Kopi TIMES

Bagaimana Hoax Mempengaruhi Nalar Masyarakat?

Kamis, 09 Februari 2017 - 08:31 | 84.79k
Muhammad Yunus, Dosen Pendidikan Bahasa Inggris, Wakil Dekan III FKIP Universitas Islam Malang
Muhammad Yunus, Dosen Pendidikan Bahasa Inggris, Wakil Dekan III FKIP Universitas Islam Malang

TIMESINDONESIA, JAKARTA – Istilah hoax yang booming hari ini sebenarnya sudah ada sejak sebelum kemajuan informasi seperti sekarang ini. Pada era dimana informasi terbatas, hoax pun sudah ada. Hoax atau istilah lainnya adalah kebohongan yang dicirikan untuk orang-orang munafik. Gelombang arus ketika teknologi informasi masih sangat terbatas sangatlah lambat dan terbatas pada ruang dan waktu. Namun, ketika media baru, sebuah istilah yang disematkan pada media social dan teknologi internet, muncul gelombang hoax ini seperti tsunami yang tidak sanggup dibendung oleh siapapun. 

Siapapun dihadapan media baru menjadi sama, tidak pandang guru, professor, ustadz, kyai, ulama, ataupun orang biasa menjadi sama. Dan siapapun bebas berekspresi tanpa batasan ruang dan waktu. Sehingga hoax yang disebar di media baru ini sulit sekali dikendalikan. Dalam konteks inilah Yudi Latif, pakar sosiologi, mengatakan ada tiga kondisi masyarakat ketika hoax menjamur dengan mudahnya.

---*---

Yang Perlu Dikerjakan
[1] Dalam artikel tentang hoax, Yudi Latif disebut sebagai pakar di bidang apa?
[2] Tentukan apakah setiap pernyataan berikut sesuai dengan artikel tentang hoax, lalu sertakan kutipan yang menjadi dasarnya: (a) Hoax sudah ada sebelum kemajuan informasi seperti sekarang. (b) Hoax yang disebar di media baru mudah dikendalikan. (c) Yudi Latif menyebut ada lima kondisi masyarakat ketika hoax menjamur.
[3] Cetak bagian artikel tentang hoax yang diawali dengan kata-kata yang memuat "Kamis, 09 Februari" dan diakhiri dengan "dibendung oleh siapapun.".
Daftar yang menyusul tidak digunakan dalam pengerjaan ini.

Data Tersedia
---*---

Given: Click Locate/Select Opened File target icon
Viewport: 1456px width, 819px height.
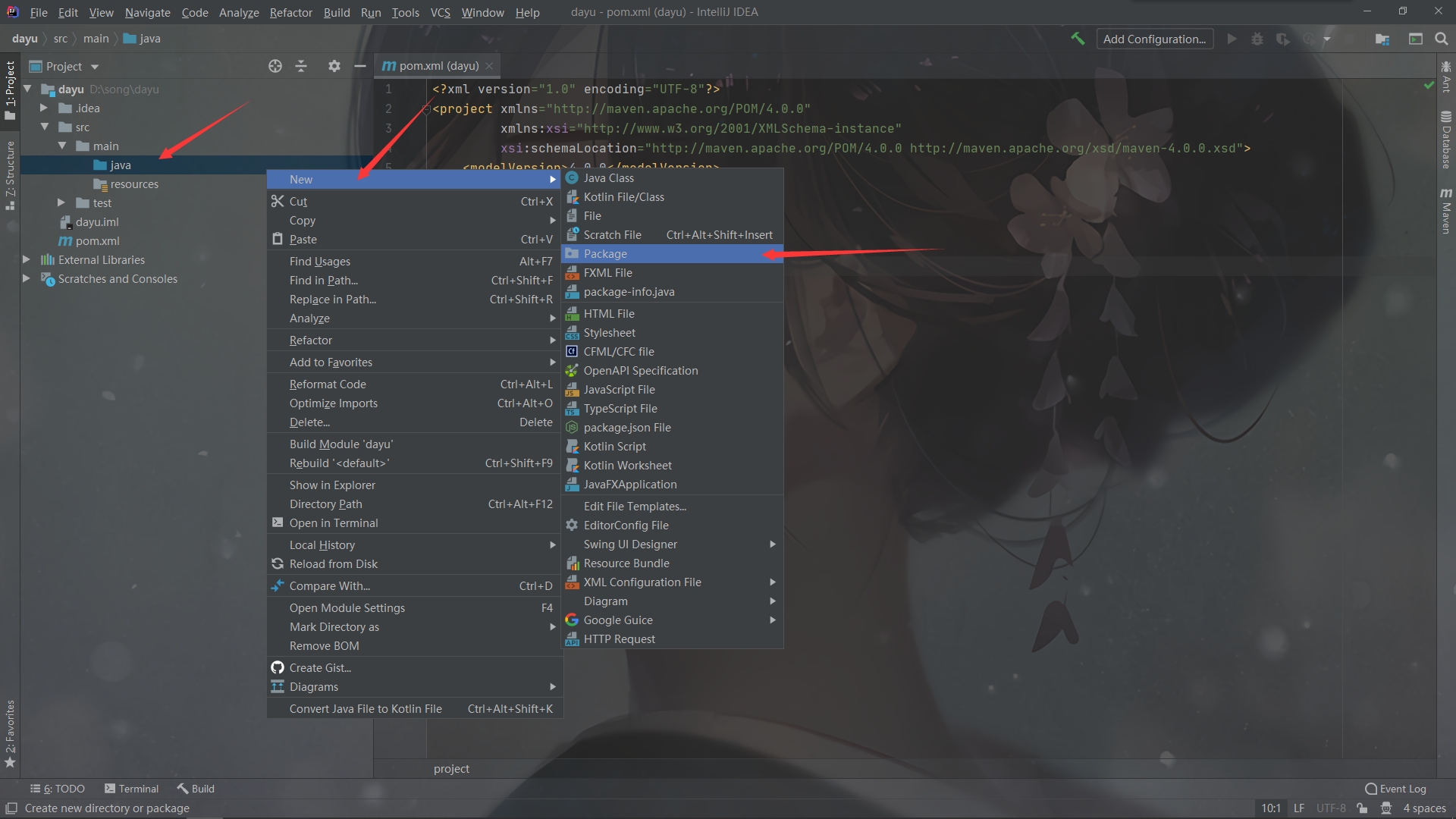Looking at the screenshot, I should coord(275,66).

---*---

Jawaban Setiap Tugas
[1] Sosiologi.

[2]
(a) Ya: "sebenarnya sudah ada sejak sebelum kemajuan informasi seperti sekarang ini"
(b) Tidak: "hoax yang disebar di media baru ini sulit sekali dikendalikan"
(c) Tidak: "ada tiga kondisi masyarakat ketika hoax menjamur dengan mudahnya"

[3]
Kamis, 09 Februari 2017 - 08:31 | 84.79k
Muhammad Yunus, Dosen Pendidikan Bahasa Inggris, Wakil Dekan III FKIP Universitas Islam Malang
Muhammad Yunus, Dosen Pendidikan Bahasa Inggris, Wakil Dekan III FKIP Universitas Islam Malang

TIMESINDONESIA, JAKARTA – Istilah hoax yang booming hari ini sebenarnya sudah ada sejak sebelum kemajuan informasi seperti sekarang ini. Pada era dimana informasi terbatas, hoax pun sudah ada. Hoax atau istilah lainnya adalah kebohongan yang dicirikan untuk orang-orang munafik. Gelombang arus ketika teknologi informasi masih sangat terbatas sangatlah lambat dan terbatas pada ruang dan waktu. Namun, ketika media baru, sebuah istilah yang disematkan pada media social dan teknologi internet, muncul gelombang hoax ini seperti tsunami yang tidak sanggup dibendung oleh siapapun.